This morning the United States Supreme Court declined to review a case that would have resolved a circuit split over whether Title VII of the Civil Rights Act of 1964 (“Title VII”) prohibits employment discrimination on the basis of sexual orientation. As written, Title VII protects against sexual discrimination in employment, but courts across the country have taken different positions as to whether that protection extends to sexual orientation or sexual identity.
In the case the Court declined to review, the United States Court of Appeals for the Eleventh Circuit upheld a lower court decision dismissing a lesbian security guard’s claim that she was terminated by her employer because of her sexual orientation.

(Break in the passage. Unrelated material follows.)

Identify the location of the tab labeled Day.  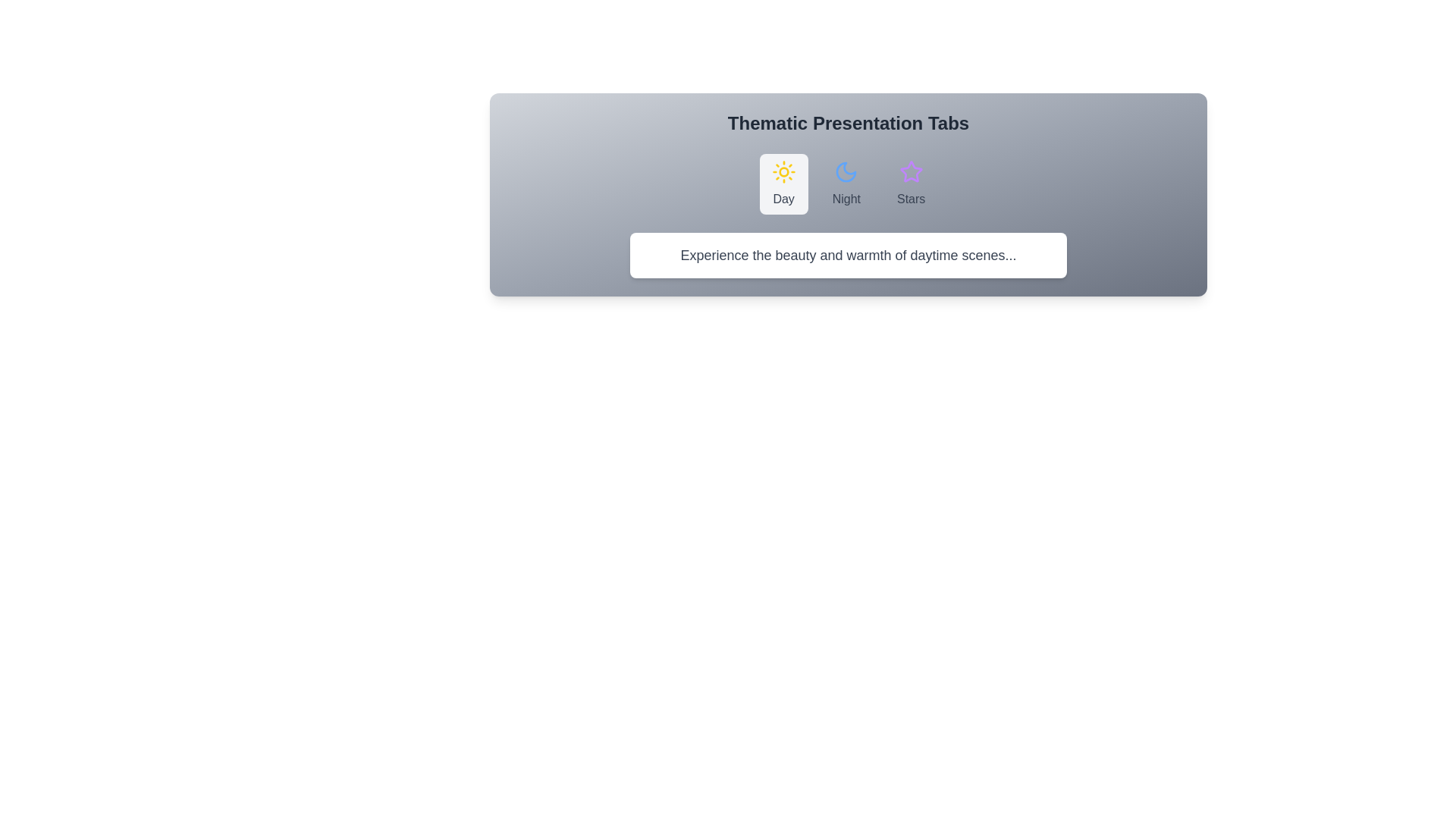
(783, 184).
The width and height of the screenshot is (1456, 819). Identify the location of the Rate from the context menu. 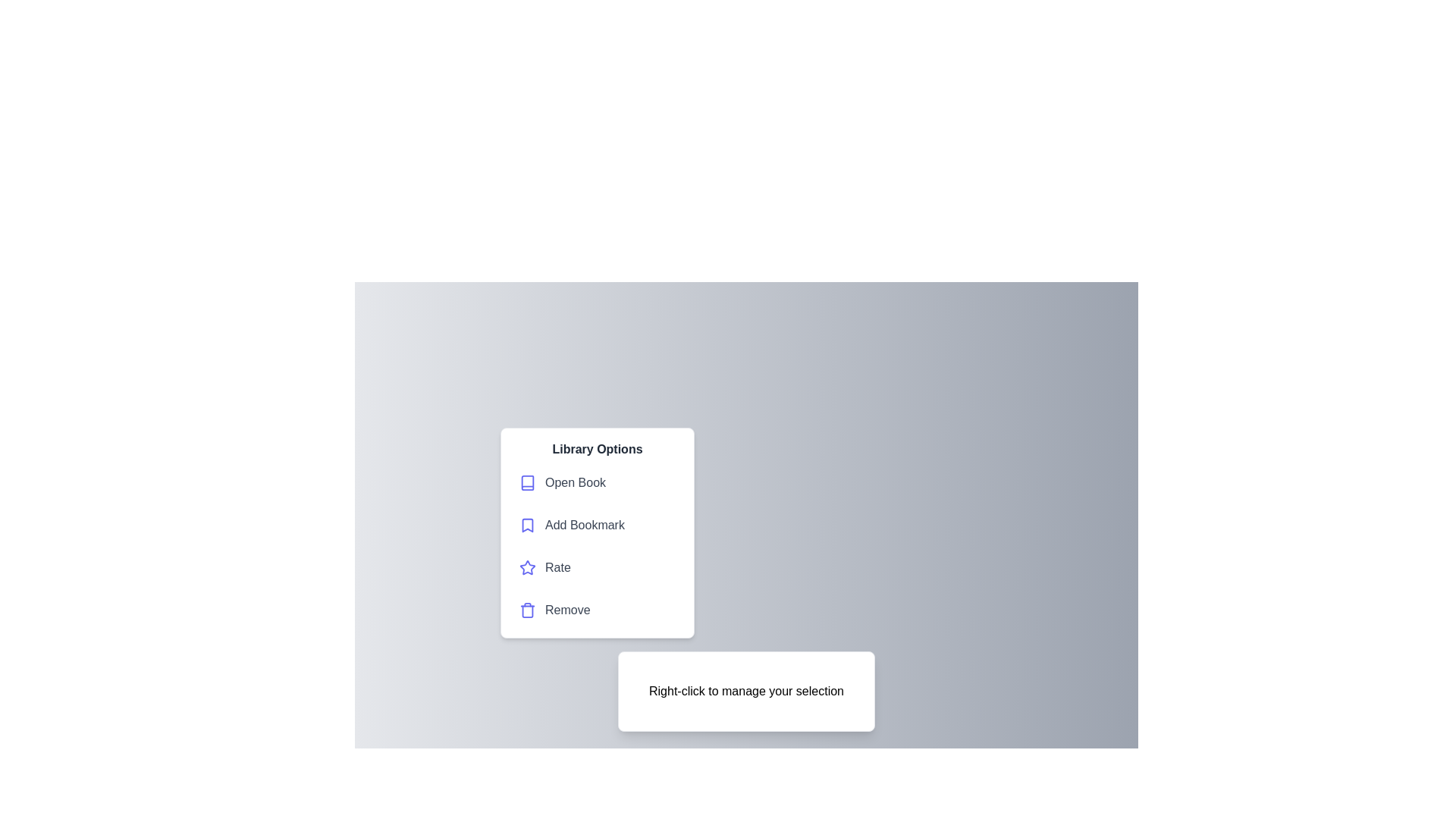
(596, 567).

In contrast, earlier this year, in a landmark decision, the Seventh Circuit ruled that Title VII protects against sexual orientation discrimination in employment, and held that gay and lesbian workers, and by extension, others in the LGBT community, can sue employers for discriminatory employment actions based on their sexual orientation.
Members of the legal and business community had hoped the Supreme Court would settle this thorny issue, and provide guidance to the lower courts as well as employers. However, for now, it remains an unanswered question. For a number of years, the Equal Employment Opportunity Commission (“EEOC”) has adopted an interpretation of Title VII that takes the position that sexual orientation is a protected class, and has brought federal lawsuits against employers on behalf of LGBT employees. Many employers already include sexual orientation as a protected category of worker in their employee handbooks and equal employment statements.